Four car makers have agreed to an $800 million settlement to address claims filed in relation to defective Takata airbag inflators, according to court documents filed overnight.
Toyota will cover $403 million of the settlement, followed by BMW at $190 million, Mazda at $110 million and Subaru at $98 million, Reuters reports.
Lawsuits against other leading car makers Honda, Ford and Nissan are yet to be settled.
The four car makers – Toyota, BMW, Mazda and Subaru – said in a joint statement that they settled “given the size, scope and severity of the Takata recall,” but none have admitted fault.
At least 16 deaths and 180 injuries worldwide have been linked to the faulty airbag inflators, which can explode with excessive force and unleash shrapnel inside the cabin of the car. In most instances, the airbags ruptured in humid, high temperatures, and no incidents have been reported in New Zealand.
Reports of the incident led to the largest automotive recall worldwide, affecting 100 million vehicles.

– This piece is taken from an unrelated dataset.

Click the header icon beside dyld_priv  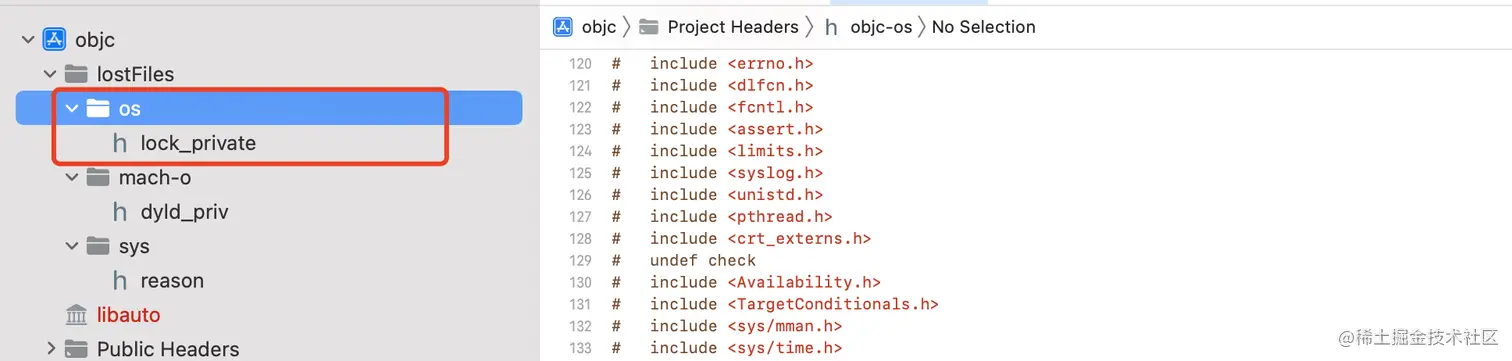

In January, Takata pleaded guilty to criminal charges and paid out a $1.4 billion settlement. Searches for a buyer have stretched on for over a year, and last month, the company reported it was considering bankruptcy.
This latest settlement includes contacting owners who still have the faulty airbags, compensation for economic losses, residual payments, rental cars for some owners, and customer support for repairs.